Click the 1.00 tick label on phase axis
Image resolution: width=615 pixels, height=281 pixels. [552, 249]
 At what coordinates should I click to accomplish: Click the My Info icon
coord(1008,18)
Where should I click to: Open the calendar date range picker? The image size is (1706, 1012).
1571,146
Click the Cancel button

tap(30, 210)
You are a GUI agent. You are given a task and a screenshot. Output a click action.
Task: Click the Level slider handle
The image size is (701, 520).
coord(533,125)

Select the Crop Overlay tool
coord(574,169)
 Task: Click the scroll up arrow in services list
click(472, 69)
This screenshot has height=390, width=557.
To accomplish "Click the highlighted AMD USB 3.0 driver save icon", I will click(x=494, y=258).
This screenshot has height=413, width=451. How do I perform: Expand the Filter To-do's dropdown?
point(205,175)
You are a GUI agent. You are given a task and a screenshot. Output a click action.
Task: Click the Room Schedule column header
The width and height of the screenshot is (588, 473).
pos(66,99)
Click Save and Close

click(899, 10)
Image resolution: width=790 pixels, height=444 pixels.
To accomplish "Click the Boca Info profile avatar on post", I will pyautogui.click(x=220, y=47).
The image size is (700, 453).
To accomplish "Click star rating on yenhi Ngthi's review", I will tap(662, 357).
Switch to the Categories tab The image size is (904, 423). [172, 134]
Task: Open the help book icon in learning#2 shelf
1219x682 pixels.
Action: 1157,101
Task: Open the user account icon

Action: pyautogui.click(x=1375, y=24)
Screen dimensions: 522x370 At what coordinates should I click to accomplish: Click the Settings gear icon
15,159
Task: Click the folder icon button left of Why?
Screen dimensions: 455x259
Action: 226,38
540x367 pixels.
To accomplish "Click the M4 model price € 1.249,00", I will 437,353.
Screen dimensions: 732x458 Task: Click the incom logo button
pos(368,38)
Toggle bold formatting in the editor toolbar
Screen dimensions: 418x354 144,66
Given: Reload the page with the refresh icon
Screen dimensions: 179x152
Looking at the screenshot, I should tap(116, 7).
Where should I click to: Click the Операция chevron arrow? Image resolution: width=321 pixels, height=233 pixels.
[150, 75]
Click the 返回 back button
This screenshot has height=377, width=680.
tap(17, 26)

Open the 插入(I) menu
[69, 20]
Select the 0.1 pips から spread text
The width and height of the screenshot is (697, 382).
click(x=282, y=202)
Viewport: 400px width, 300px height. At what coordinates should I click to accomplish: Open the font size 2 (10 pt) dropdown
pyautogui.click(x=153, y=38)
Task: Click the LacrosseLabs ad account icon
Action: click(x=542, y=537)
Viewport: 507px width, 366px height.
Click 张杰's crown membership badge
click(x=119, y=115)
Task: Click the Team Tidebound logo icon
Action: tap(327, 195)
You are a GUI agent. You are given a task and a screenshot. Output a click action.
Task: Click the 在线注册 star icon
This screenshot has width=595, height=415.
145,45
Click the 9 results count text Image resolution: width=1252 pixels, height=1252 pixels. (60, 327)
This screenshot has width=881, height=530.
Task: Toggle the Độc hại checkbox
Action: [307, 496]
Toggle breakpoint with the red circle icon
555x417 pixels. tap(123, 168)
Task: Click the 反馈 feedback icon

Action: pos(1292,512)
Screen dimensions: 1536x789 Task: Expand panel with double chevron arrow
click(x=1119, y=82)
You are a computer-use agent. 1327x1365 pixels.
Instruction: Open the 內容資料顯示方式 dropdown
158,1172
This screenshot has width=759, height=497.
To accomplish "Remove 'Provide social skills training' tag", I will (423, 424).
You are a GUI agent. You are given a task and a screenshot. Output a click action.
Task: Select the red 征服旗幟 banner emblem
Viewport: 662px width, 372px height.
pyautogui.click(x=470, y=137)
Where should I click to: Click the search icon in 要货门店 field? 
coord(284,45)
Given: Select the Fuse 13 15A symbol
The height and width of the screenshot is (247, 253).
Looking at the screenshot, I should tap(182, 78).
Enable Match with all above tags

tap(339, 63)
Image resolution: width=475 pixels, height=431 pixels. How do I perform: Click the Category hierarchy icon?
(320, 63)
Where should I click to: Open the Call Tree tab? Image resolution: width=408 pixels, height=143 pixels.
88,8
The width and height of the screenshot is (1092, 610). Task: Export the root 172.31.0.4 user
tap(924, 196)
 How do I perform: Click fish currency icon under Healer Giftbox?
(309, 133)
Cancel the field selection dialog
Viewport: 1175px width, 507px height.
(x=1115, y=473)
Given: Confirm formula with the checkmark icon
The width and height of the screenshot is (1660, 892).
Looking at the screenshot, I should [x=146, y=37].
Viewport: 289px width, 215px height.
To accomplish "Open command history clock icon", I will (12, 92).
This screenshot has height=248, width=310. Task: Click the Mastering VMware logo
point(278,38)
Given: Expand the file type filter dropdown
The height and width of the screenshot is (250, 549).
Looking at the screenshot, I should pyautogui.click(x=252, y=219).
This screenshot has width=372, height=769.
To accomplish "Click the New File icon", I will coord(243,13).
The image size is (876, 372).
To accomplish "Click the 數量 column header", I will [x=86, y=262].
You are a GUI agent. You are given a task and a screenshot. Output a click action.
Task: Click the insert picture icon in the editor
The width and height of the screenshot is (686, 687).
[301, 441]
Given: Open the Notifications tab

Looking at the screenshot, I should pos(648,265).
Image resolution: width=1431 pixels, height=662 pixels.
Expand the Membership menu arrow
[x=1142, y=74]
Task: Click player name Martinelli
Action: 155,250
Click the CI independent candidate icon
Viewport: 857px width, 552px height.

Work instruction
Considering the records above, state how many lines contain the word "star", with nothing else in your reply.

Exercise solution
2